I’d argue popular works, then, do have some sort of artistic merit in a similar vein. That is, works become popular because they speak to something pertinent to the audience.

And if speaking to the human condition isn’t the purpose of writing, I don’t know what is. Different genres explore it in different ways, most certainly, and not all works do a good job. But there is something—has to be something—that resonates with people in order to keep them reading.

And that’s really what gives Dickens or Shakespeare or Hawthorne or whoever else any sort of artistic merit. And if you suggest that fanfic can’t touch that or a popular work will never approach it, you’re wrong.

There’s a certain idea that popular works can’t be artistic, because it’s “low-brow” or somehow uncultured.
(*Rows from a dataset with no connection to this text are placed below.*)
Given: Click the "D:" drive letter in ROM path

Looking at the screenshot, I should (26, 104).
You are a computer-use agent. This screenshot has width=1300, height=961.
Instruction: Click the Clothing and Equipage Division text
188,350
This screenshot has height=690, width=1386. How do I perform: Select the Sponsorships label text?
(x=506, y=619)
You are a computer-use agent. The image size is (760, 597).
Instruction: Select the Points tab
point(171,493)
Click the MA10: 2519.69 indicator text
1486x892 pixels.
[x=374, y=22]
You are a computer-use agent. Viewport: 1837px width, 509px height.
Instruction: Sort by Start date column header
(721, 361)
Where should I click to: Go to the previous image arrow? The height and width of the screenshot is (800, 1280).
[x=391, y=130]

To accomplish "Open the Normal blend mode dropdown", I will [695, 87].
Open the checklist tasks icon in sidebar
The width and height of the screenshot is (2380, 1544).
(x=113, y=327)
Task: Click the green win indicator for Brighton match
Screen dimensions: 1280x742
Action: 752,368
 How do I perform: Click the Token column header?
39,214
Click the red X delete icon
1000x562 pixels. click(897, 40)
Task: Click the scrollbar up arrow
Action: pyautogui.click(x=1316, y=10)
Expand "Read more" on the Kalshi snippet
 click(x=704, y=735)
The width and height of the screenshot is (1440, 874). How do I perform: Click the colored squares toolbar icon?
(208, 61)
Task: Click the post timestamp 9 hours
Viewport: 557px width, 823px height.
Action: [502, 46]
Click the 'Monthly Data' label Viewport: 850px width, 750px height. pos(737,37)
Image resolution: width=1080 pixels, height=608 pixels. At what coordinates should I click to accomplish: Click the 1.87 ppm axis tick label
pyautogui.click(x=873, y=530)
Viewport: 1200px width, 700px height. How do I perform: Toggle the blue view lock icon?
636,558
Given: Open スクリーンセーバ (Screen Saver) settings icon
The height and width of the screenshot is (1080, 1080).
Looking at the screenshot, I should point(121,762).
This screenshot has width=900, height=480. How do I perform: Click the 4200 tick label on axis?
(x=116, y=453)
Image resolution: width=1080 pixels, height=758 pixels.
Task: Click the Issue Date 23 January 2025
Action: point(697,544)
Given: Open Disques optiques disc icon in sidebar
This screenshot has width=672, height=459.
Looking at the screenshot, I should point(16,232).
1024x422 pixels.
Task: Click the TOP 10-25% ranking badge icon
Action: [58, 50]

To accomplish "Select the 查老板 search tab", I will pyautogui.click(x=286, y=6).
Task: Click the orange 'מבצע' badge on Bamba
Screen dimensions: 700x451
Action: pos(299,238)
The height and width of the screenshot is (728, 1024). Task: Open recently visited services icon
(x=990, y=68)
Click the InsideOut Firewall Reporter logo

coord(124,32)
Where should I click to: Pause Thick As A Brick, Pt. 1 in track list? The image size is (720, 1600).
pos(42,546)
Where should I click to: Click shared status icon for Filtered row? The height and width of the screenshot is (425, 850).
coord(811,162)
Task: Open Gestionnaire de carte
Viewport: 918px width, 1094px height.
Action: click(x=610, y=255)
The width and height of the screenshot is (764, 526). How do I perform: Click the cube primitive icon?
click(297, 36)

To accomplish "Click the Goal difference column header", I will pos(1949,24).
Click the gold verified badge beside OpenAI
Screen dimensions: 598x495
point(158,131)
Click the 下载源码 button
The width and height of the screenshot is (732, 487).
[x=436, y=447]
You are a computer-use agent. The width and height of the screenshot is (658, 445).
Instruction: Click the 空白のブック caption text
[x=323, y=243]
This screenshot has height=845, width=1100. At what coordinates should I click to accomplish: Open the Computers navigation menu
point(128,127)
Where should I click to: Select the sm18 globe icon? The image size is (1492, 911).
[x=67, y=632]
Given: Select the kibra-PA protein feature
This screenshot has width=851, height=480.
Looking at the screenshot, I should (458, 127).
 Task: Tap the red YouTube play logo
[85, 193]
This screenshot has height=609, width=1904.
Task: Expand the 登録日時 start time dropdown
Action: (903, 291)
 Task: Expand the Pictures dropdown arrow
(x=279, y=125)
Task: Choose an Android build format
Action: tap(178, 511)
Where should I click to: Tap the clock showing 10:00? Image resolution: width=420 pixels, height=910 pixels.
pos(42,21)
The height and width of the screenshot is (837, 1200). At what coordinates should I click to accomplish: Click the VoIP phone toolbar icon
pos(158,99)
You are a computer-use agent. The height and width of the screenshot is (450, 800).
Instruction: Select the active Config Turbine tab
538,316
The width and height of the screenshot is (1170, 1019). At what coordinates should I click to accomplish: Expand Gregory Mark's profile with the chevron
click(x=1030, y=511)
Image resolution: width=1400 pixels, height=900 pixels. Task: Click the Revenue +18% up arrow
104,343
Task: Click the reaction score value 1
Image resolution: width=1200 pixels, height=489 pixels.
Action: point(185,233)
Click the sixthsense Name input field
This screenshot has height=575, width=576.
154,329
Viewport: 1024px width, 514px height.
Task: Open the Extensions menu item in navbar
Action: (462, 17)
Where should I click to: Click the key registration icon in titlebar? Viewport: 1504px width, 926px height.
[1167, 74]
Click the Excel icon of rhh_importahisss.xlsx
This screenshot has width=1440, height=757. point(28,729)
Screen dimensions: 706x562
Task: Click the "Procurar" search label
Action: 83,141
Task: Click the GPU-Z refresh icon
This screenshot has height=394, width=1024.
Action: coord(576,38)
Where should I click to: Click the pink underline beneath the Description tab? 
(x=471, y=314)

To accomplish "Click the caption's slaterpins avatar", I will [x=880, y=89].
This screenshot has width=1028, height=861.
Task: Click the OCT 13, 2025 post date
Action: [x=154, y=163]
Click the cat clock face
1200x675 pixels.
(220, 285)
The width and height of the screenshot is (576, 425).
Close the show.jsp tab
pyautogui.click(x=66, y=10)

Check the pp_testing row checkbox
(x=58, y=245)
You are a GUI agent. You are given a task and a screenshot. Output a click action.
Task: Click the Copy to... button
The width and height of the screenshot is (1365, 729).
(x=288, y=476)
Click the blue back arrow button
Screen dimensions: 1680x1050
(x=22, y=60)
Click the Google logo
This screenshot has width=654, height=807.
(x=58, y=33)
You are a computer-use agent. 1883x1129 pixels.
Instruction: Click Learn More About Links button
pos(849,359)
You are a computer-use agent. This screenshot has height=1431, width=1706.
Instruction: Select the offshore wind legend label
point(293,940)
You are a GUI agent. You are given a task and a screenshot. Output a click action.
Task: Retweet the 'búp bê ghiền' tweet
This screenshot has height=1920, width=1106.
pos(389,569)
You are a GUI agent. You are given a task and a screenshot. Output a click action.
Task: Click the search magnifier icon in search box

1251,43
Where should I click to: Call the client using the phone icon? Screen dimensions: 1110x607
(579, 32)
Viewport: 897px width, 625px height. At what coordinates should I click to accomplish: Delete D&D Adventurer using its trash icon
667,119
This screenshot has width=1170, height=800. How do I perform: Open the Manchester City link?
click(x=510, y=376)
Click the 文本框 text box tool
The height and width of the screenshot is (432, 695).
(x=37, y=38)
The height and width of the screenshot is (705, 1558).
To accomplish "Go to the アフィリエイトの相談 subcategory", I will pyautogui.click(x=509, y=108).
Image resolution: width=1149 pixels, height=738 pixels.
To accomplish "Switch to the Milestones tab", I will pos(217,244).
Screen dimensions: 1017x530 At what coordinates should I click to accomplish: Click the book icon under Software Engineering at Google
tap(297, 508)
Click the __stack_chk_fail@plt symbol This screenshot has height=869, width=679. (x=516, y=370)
Yet, if something is popular, it must be because it’s somehow hitting a nerve with people.

The idea that something only has merit if it’s stuffy, navel-gazing, self-involved, self-conscious art is the invention of academics and a bunch of writers who wanted to feel superior to shills, who wrote for a mass audience—even though Dickens and Shakespeare had done just that.

There is no more merit in literary fiction than in fanfiction, just as there’s no more artistic merit in da Vinci’s Mona Lisa (a work for hire, actually) than a Picasso.

The Canon Is an Elitist Tool

The canon’s sole purpose is to create a divide between “high-brow” works and the stuff the riffraff likes. Its entire purpose is to deride “silly” romance novels and gothic novels.

The canon is, by and large, an invention, a tool, used to keep some writers out. That’s why we study Dickens and not East Lynne. It’s why we can study works like Wide Sargasso Sea (a retelling of Jane Eyre) or Aimé Césaire’s riff on Shakespeare’s The Tempest (both fanfic, in a sense), but can’t include derivative works of popular series like Star Wars. And it’s why people seem to think we can’t assign merit to romance novels or fanfiction.

So go ahead and pull the canon apart, rebuild it in your own image. Study romance novels and pulp lesbian fiction from the 1950s as seriously as you’d read Hemingway. Read (and write) fanfic. Be a shill and get paid.

It’s what your literary forebears would have done.